Database Schema and Model

We store each alert rule in a table prom_rules. The schema defines the alert expression, duration, severity, annotations, and a group identifier for rule organization.

CREATE TABLE prom_rules (
    id INTEGER PRIMARY KEY AUTOINCREMENT,
    expression VARCHAR(1024) NOT NULL,
    duration VARCHAR(16) DEFAULT '1m',
    severity VARCHAR(32) DEFAULT 'warning',
    summary TEXT,
    description TEXT,
    datasource_id INTEGER,
    group_id INTEGER,
    heal_enabled TINYINT DEFAULT 0,
    created_at DATETIME,
    updated_at DATETIME
);

A corresponding SQLAlchemy model mirrors this table:

from sqlalchemy import Column, Integer, String, Text, DateTime, Boolean
from sqlalchemy.ext.declarative import declarative_base

Base = declarative_base()

class RuleRecord(Base):
    __tablename__ = 'prom_rules'

    id = Column(Integer, primary_key=True)
    expression = Column(String(1024))
    duration = Column(String(16), default='1m')
    severity = Column(String(32), default='warning')
    summary = Column(Text)
    description = Column(Text)
    datasource_id = Column(Integer)
    group_id = Column(Integer)
    heal_enabled = Column(Boolean, default=False)
    created_at = Column(DateTime)
    updated_at = Column(DateTime)

REST API Endpoint

A Flask blueprint provides the /rules endpoint that accepts a JSON payload and inserts a new record. The payload mirrors the model fields:

from flask import Blueprint, request, jsonify
from models import RuleRecord, db

rules_bp = Blueprint('rules', __name__)

@rules_bp.route('/rules', methods=['POST'])
def create_rule():
    data = request.get_json()
    rule = RuleRecord(
        expression=data['expression'],
        duration=data.get('duration', '1m'),
        severity=data.get('severity', 'warning'),
        summary=data.get('summary', ''),
        description=data.get('description', ''),
        datasource_id=data.get('datasource_id'),
        group_id=data.get('group_id'),
        heal_enabled=data.get('heal_enabled', False)
    )
    db.session.add(rule)
    db.session.commit()
    return jsonify({'status': 'created', 'id': rule.id}), 201

Generating the Rule Configuration

Prometheus expects alert rules inside a groups list. A dedicated function queries all rules, groups them by group_id, and writes a temporary YAML file.
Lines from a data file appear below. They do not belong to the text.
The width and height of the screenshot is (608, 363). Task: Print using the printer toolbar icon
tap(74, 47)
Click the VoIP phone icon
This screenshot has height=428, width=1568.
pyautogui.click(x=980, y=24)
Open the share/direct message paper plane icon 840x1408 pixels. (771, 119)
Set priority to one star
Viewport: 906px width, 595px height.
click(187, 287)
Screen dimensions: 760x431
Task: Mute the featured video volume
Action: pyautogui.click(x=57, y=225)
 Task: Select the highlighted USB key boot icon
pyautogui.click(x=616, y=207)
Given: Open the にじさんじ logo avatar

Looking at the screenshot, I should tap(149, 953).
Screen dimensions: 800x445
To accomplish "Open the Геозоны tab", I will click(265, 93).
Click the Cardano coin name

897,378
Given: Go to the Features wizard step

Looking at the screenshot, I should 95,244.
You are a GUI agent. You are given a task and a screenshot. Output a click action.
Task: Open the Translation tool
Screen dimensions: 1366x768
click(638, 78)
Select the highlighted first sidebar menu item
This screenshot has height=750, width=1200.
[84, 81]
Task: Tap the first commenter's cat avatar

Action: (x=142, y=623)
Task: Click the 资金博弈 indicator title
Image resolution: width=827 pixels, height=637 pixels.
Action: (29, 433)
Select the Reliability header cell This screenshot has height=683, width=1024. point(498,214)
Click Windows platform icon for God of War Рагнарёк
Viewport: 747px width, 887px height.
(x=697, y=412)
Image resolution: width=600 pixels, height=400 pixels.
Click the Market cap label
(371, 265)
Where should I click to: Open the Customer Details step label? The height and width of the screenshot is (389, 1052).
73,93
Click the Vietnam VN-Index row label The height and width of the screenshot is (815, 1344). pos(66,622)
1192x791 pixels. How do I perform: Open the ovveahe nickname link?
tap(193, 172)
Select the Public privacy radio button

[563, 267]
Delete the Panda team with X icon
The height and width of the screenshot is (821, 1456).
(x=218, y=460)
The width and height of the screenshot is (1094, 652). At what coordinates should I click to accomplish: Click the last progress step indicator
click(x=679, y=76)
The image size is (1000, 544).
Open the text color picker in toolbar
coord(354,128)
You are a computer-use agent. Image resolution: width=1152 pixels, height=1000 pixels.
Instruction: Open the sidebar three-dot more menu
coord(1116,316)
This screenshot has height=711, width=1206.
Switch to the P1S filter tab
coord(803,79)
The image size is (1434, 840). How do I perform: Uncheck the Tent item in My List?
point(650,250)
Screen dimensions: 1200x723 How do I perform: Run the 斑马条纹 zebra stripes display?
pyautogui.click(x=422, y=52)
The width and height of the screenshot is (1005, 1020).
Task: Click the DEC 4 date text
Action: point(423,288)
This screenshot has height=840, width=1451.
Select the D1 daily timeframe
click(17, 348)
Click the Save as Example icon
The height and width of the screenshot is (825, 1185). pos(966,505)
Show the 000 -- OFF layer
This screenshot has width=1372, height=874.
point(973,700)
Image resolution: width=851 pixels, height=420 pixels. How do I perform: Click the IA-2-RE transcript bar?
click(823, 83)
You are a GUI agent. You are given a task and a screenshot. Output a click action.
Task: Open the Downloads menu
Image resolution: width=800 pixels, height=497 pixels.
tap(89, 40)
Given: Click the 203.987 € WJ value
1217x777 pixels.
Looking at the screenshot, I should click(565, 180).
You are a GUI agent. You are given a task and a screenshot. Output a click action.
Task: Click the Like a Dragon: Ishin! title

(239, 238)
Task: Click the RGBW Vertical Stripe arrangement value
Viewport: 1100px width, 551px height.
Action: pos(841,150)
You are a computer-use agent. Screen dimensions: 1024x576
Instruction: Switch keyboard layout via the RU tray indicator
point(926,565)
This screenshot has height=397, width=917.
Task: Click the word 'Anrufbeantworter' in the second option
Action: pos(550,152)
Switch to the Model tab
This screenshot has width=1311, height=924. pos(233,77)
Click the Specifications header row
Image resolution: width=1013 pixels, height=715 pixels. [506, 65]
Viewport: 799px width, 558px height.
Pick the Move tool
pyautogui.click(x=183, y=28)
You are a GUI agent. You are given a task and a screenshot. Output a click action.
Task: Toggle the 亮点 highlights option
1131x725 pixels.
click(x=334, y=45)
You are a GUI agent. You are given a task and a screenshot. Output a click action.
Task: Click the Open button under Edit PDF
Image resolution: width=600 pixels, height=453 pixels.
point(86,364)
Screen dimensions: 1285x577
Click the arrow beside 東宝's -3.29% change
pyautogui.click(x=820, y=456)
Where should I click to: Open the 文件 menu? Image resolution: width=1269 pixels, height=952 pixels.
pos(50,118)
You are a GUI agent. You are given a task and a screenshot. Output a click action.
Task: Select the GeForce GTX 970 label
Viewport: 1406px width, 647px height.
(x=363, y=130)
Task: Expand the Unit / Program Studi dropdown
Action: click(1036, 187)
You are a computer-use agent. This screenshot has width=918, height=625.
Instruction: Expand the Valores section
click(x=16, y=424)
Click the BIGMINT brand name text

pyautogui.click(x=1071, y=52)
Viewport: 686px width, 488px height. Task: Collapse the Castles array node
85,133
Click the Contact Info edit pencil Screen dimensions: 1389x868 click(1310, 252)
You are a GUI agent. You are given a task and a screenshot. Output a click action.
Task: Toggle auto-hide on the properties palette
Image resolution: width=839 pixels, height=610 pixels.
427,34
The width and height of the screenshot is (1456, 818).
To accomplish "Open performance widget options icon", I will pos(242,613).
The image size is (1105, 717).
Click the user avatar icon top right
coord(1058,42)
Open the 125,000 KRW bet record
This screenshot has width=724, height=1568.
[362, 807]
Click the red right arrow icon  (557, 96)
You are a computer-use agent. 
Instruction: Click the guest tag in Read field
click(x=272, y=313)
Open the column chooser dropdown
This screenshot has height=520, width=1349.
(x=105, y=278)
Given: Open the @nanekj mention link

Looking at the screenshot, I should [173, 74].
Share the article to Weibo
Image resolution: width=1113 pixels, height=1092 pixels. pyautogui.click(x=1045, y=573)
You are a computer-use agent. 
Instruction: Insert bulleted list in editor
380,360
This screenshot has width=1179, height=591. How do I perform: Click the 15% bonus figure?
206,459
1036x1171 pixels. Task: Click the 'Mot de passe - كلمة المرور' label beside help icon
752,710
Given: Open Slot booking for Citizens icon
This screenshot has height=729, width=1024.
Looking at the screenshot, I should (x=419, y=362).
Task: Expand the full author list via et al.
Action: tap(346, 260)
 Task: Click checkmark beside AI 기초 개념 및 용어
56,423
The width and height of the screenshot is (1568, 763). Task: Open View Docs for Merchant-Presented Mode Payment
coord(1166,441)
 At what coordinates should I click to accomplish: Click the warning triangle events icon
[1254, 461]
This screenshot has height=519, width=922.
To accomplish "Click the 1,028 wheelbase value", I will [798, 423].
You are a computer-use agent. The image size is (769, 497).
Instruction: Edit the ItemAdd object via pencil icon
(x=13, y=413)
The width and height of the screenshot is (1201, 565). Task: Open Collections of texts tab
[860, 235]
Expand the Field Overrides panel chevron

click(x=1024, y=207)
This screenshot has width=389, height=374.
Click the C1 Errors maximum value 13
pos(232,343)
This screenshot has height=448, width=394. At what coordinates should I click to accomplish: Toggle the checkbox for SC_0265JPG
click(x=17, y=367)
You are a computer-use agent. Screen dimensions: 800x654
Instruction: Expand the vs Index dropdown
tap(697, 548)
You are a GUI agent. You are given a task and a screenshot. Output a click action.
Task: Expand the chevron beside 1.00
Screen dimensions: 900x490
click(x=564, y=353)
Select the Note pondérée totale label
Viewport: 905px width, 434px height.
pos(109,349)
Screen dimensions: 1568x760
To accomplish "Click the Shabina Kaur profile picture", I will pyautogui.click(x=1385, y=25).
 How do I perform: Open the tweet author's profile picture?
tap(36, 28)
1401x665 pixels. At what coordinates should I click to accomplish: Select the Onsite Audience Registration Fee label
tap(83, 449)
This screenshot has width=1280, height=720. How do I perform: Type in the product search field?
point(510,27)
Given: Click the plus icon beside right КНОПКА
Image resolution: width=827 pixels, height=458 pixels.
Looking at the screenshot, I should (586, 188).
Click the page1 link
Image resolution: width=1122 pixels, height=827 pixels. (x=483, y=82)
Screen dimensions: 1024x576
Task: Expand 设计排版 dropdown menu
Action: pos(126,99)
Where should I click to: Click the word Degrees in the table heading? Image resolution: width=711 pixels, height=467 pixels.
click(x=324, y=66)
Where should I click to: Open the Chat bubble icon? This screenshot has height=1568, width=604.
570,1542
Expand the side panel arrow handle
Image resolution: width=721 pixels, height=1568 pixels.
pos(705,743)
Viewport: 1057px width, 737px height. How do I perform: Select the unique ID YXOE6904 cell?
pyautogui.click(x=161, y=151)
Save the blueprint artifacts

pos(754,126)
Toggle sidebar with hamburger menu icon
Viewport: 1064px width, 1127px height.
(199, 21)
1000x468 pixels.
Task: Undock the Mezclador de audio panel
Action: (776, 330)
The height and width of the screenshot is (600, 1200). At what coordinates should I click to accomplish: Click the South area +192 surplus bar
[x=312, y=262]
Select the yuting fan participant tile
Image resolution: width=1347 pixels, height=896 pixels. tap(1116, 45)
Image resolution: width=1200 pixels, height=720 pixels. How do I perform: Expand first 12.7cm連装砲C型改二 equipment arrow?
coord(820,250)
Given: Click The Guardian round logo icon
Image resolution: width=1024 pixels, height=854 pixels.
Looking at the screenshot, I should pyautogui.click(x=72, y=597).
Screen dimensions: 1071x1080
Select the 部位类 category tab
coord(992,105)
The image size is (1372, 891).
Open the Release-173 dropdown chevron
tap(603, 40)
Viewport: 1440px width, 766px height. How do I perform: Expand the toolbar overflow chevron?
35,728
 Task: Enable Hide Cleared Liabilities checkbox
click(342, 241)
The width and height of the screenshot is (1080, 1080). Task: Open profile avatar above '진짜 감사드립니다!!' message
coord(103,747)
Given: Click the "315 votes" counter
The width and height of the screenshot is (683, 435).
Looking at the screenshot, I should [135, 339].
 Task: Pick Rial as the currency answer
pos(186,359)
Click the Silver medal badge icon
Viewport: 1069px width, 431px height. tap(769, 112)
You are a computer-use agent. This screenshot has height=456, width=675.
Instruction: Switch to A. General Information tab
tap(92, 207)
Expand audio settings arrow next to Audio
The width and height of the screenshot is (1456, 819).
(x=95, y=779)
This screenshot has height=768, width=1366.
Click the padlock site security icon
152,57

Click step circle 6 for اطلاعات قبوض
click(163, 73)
We avoid direct string concatenation to prevent injection or formatting errors.

import yaml
import tempfile
import os

def generate_rule_yaml(session):
    all_rules = session.query(RuleRecord).filter_by(heal_enabled=True).all()
    groups = {}

    for r in all_rules:
        gid = r.group_id
        if gid not in groups:
            groups[gid] = {
                'name': f'group-{gid}',
                'rules': []
            }
        groups[gid]['rules'].append({
            'alert': f'Alert_{r.id}',
            'expr': r.expression,
            'for': r.duration,
            'labels': {'severity': r.severity},
            'annotations': {
                'summary': r.summary,
                'description': r.description
            }
        })

    config = {'groups': list(groups.values())}
    with tempfile.NamedTemporaryFile(mode='w', suffix='.yml', delete=False) as f:
        yaml.safe_dump(config, f, default_flow_style=False, allow_unicode=True)
        temp_path = f.name
    return temp_path

Remote Deployment with SSH

A deployer class wraps Paramiko for file transfer and HTTP for the Prometheus reload API. The workflow:

Connect to the remote host.
Download and save a backup of the curent rules file.
Remove the existing rules file from the target directory.
Upload the newly generated YAML file.
Call POST /-/reload on the Prometheus API.
If the reload fails, restore the backup file.

import paramiko
import requests
import shutil
import os

class PrometheusDeployer:
    def __init__(self, host, username, key_path, rules_dir='/etc/prometheus/rules'):
        self.host = host
        self.username = username
        self.key_path = key_path
        self.rules_dir = rules_dir
        self.client = paramiko.SSHClient()
        self.client.set_missing_host_key_policy(paramiko.AutoAddPolicy())

    def connect(self):
        self.client.connect(self.host, username=self.username, key_filename=self.key_path)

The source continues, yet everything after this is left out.